Sampling in Python demonstrated two methods for calculating confidence intervals. Here, you’ll use quantiles of the bootstrap distribution to calculate the confidence interval.

Instructions

  • Calculate a 95% confidence interval from late_shipments_boot_distn using the quantile method, labeling the lower and upper intervals lower and upper.
  • Does the confidence interval match up with the conclusion to stick with the original assumption that 6% is a reasonable value for the unknown population parameter?

Yes, since 0.06 is included in the 95% confidence interval and we failed to reject \(H_O\) due to a large p-value, the results are similar.

Code
# Import the necessary libraries
import pandas as pd
import numpy as np
from scipy.stats import norm

# Import the course dataset 
late_shipments = pd.read_feather('datasets/late_shipments.feather')

# Calculate the proportion of late shipments
late_prop_samp = (late_shipments['late'] == "Yes").mean()

# Set the random seed for reproducibility
np.random.seed(42)

# Number of bootstrap samples
n_bootstrap_samples = 5000

# Generate bootstrap distribution
late_shipments_boot_distn = [
    (late_shipments.sample(frac=1, replace=True)['late'] == "Yes").mean()
    for i in range(n_bootstrap_samples)
]

# Calculate 95% confidence interval using quantile method
lower = np.quantile(late_shipments_boot_distn, 0.025)
upper = np.quantile(late_shipments_boot_distn, 0.975)

# Print the confidence interval
print((lower, upper))
(0.046, 0.076)

2 Chapter 2: Two-Sample and ANOVA Tests

In this chapter, you’ll learn how to test for differences in means between two groups using t-tests and extend this to more than two groups using ANOVA and pairwise t-tests.

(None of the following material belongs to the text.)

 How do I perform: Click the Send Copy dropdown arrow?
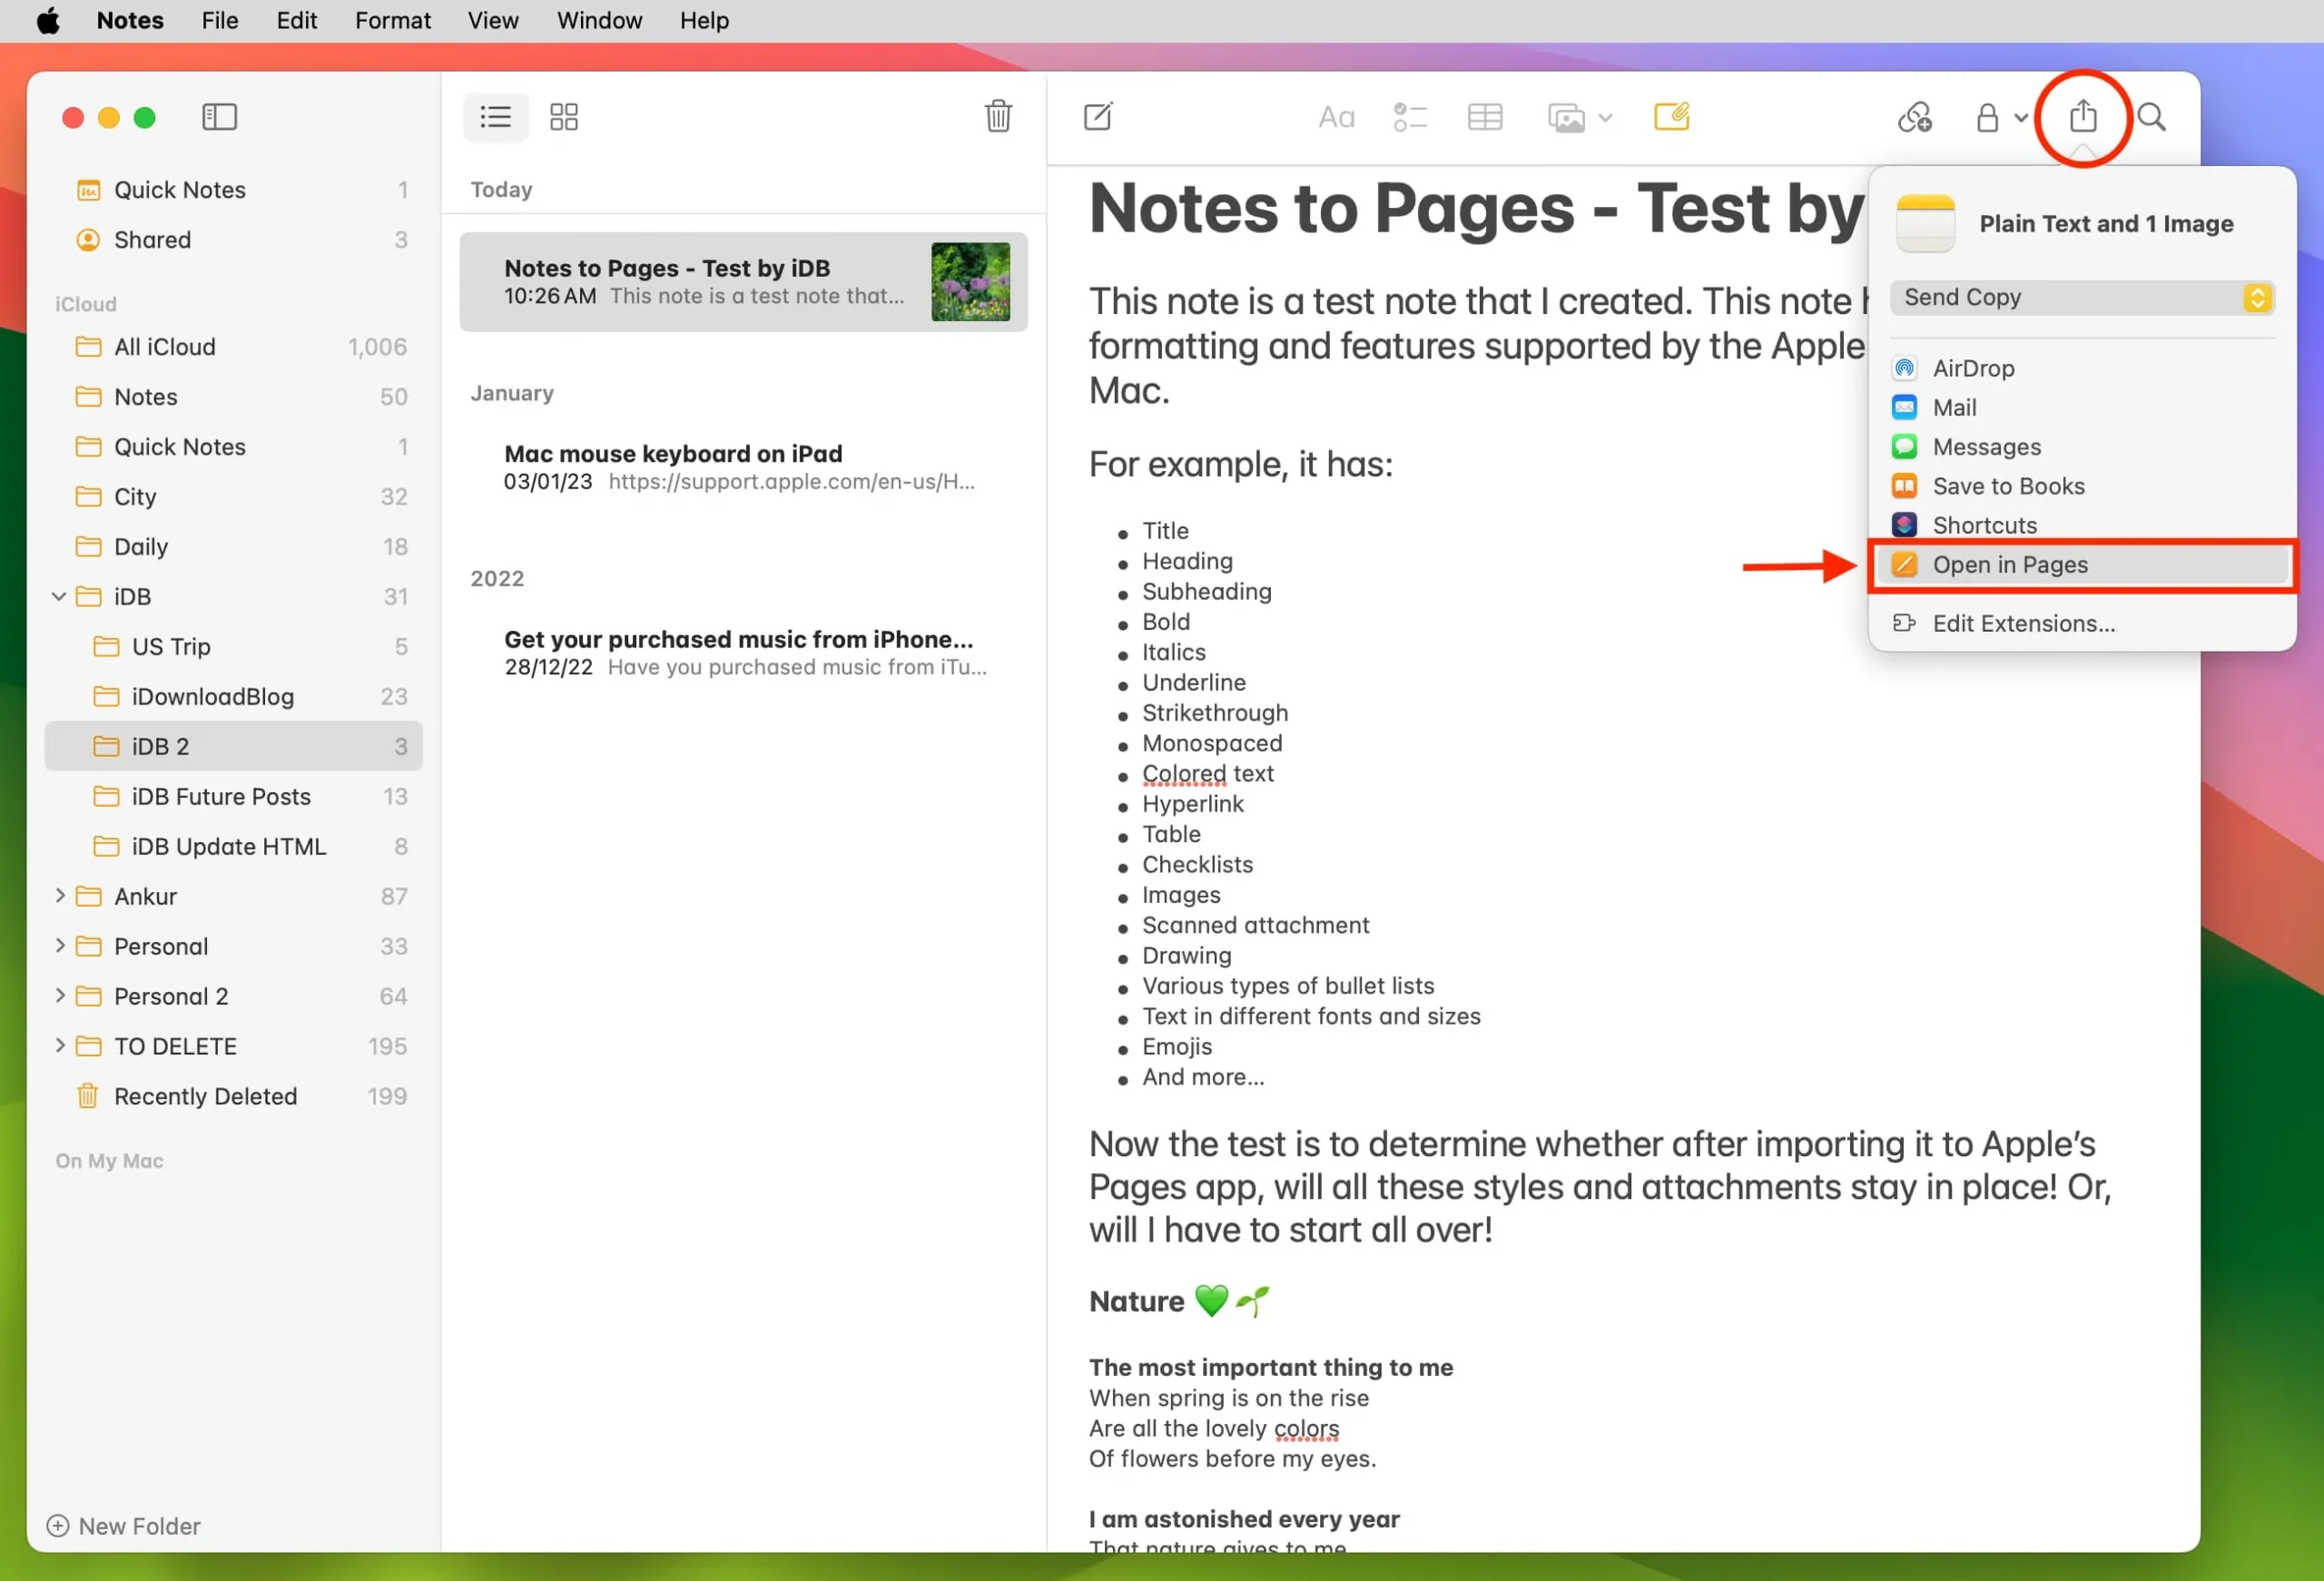pos(2257,297)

2.1 Chapter 2.1: Performing t-tests

In the previous chapter, we calculated the z-score, which was a test statistic for a single variable.

Two-sample problems

Here, we’ll look at a related problem of comparing sample statistics across groups in a variable. In the Stack Overflow dataset, converted_comp is a numerical variable of annual compensation. age_first_code_cut is a categorical variable with two levels: child and adult, which describe when the user started programming. We can ask questions about differences in compensation across the two age groups, such as, are users who first programmed as a child better compensated than those that started as adults?

Hypotheses

The null hypothesis is that the population mean for the two groups is the same, and the alternative hypothesis is that the population mean for users who started coding as children is greater than for users who started coding as adults. We can write these hypotheses using equations. Mu represents an unknown population mean, and we use subscripts to denote which group the population mean belongs to. An alternate way of writing the equations is to compare the differences in population means to zero. Zero here corresponds to our hypothesized value for the difference in means.

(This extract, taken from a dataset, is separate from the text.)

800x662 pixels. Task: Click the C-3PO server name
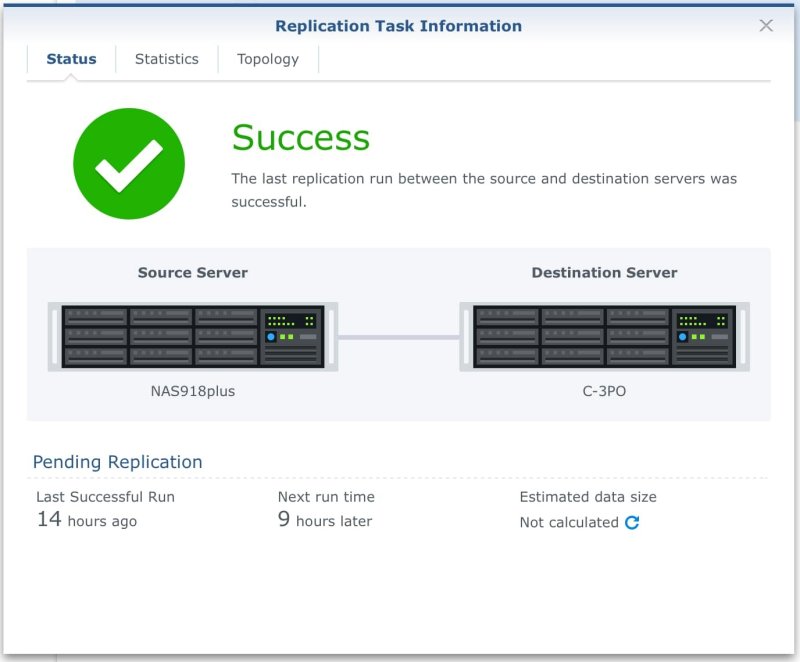[x=604, y=391]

Calculating groupwise summary statistics

To calculate summary statistics for each group, we start with the sample, group by the categorical variable, and then compute on the numeric variable. A pandas way of doing this is shown, calculating the mean of the converted_comp column after grouping by age_first_code_cut. Here, the child programmers have a mean compensation of 132,000 dollars compared to around 111,000 for adult programmers. Is that increase statistically significant or could it be explained by sampling variability?

Test statistics

Although we don’t know the population mean, we estimate it using the sample mean. x-bar is used to denote a sample mean. Then we use subscripts to denote which group a sample mean corresponds to. The difference between these two sample means is the test statistic for the hypothesis test. The z-scores we saw in Chapter 1 are a type of standardized test statistic.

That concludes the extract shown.